Treatment options for bronchiectasis

There’s no cure for bronchiectasis, but treatment is important to help you manage the condition. The main goal of treatment is to keep infections and bronchial secretions under control. It’s also critical to prevent further obstructions of the airways and minimize lung damage. Common methods of treating bronchiectasis may include:

  • methods for clearing the airways (like breathing exercises and chest physiotherapy)
  • pulmonary rehabilitation
  • antibiotics to prevent and treat infection
  • bronchodilators like albuterol (Proventil) and tiotropium (Spiriva) to open up airways
  • medications to thin mucus
  • expectorants to aid in coughing up mucus
  • oxygen therapy
  • vaccinations to prevent respiratory infections

You may need the help of chest physiotherapy. One form is a high-frequency chest wall oscillation vest to rid your lungs of mucus. The vest gently compresses and releases your chest, creating the same effect as a cough. This dislodges mucus from the walls of the bronchial tubes.
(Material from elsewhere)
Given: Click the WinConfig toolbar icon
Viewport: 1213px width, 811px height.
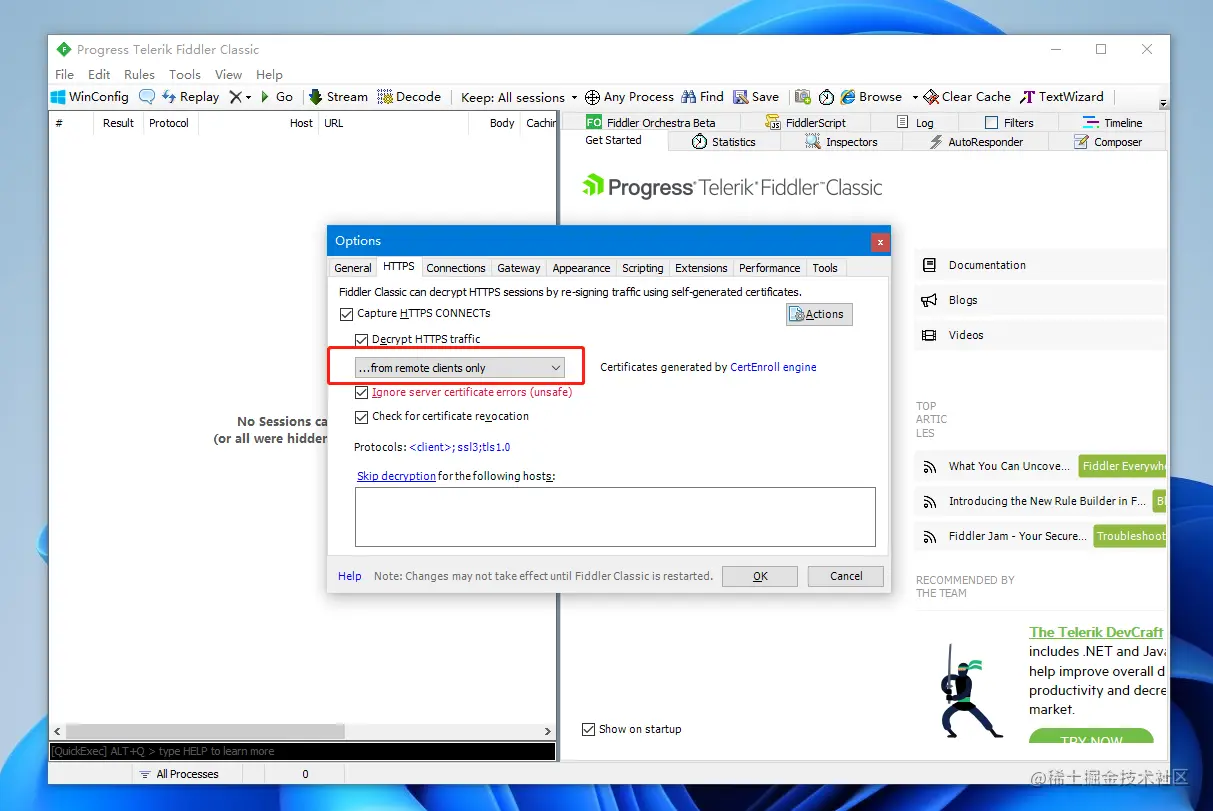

If there’s bleeding in the lung, or if the bronchiectasis is located in only one part of your lung, surgery may be needed to remove the affected area.

Draining of the bronchial secretions, aided by gravity, may also be performed on a daily basis as a part of treatment. A respiratory therapist can teach you techniques to aid in coughing up the excess mucus.

If your bronchiectasis is caused by conditions like immune disorders or COPD, your doctor will treat those conditions as well.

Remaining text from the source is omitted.